Na een korte uitleg gaan de leerlingen aan de slag met de sterrenkaarten van de nachtelijke hemel van die nacht, gezien vanuit hun eigen woonplaats. Het zoeken en vinden van verschillende sterrenbeelden (Grote Beer, Cassiopeia, Leeuw) gaat bij vrijwel iedereen probleemloos. “Die steelpan vind je meteen”, klinkt het tevreden in de klas, maar die “Cassionogwattes is even speurwerk”. Vervolgens de Poolster vinden vanuit de Grote Beer is even lastig, maar wordt dan toch gevonden en ook de draaiing van de sterrenhemel rond de poolster weten de meeste leerlingen uiteindelijk zelf te ontdekken.
Vervolgens gaan de leerlingen met behulp van verschillende detailkaarten berekenen in hoeveel tijd een zelf door hen gekozen ster rond de poolster draait door de draaiing per 3 uur te meten.
Ai, dat is even lastig een hoek meten tussen twee lijnen, omdat de ster drie uur later op een andere kaart staat. Door het gebruik van hulplijnen uit te leggen wordt deze moeilijkheid overwonnen.



Aandachtig meten de leerlingen vervolgens de draaiing van hun ster rond de Poolster tussen 20u en 23u ’s avonds en tussen 23u00 en 2u00 en 2u00 en 5u00 ‘s nachts. Ze verwerken hun resultaten keurig in een tabel.
Twee jongens achterin merken op dat “Een geodriehoek met een afgebroken punt goed past in een etui, maar toch minder handig is bij het meten van een hoek”.
Als iedereen klaar is, worden de resultaten vergeleken met de klasgenoten en hen gevraagd wat hen opvalt. Twee jongens achterin merken op dat “Een geodriehoek met een afgebroken punt goed past in een etui, maar toch minder handig is bij het meten van een hoek”. Manon raadt ze vrolijk aan om maar een nieuwe te kopen voor de proefwerkweek, terwijl ze de discussie over de hoogte van het ‘schandalig lage’ zakgeld behendig omzeilt.
Een ander tweetal merkt op dat hoewel ze allebei een verschillende ster hadden gekozen hun meetresultaten min of meer gelijk blijken te zijn.

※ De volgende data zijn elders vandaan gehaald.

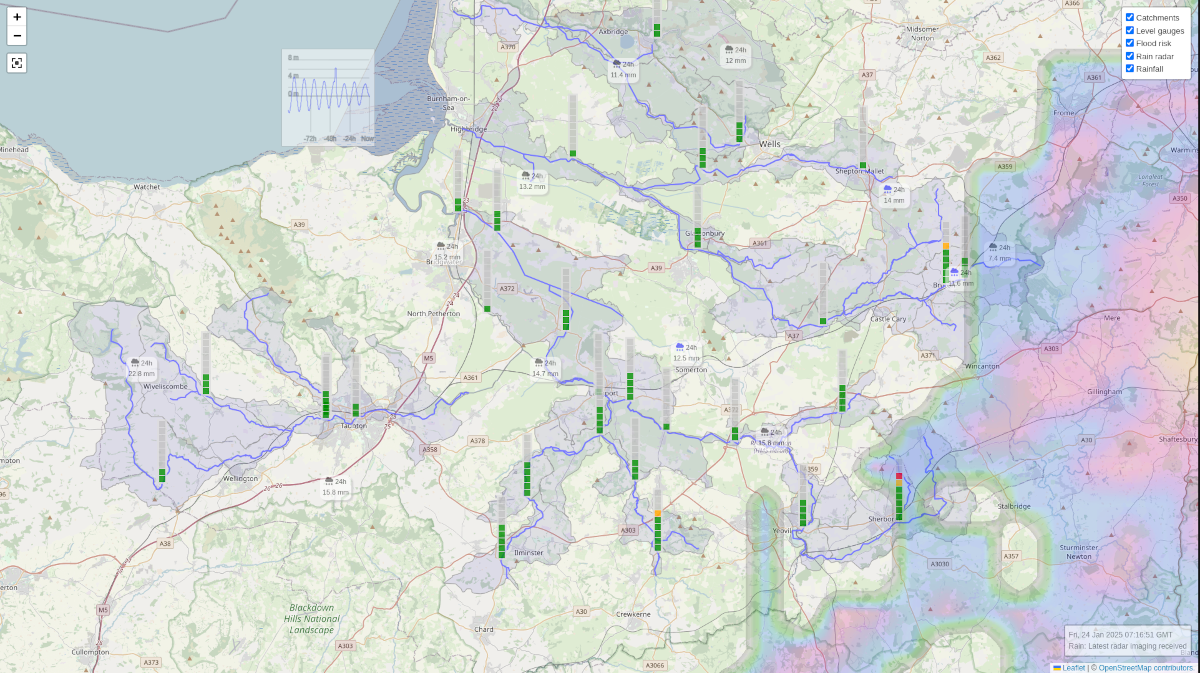1200x673 pixels.
Task: Select the 14.7 mm rainfall marker
Action: coord(545,367)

Zou dat toeval zijn of zou er meer aan de hand kunnen zijn? Om ze die vraag zelf te laten beantwoorden vragen we de leerlingen hoe lang het ongeveer duurt voordat de door hen gekozen ster bij de berekende draaisnelheid een volledig rondje heeft gemaakt. Omdat de meetresultaten wat variëren door onnauwkeurigheid, duurt het even voordat de klas in de gaten heeft dat dat wel heel dicht in de buurt komt van 24 uur. Op verschillende plaatsen in de klas lichten de ogen van de tieners op die een ‘Aha-ervaring’ verraden. Kortom, de hoogste tijd om ons testpubliek te bedanken… met Milky Way’s en Mars’en om een beetje bij het thema te blijven.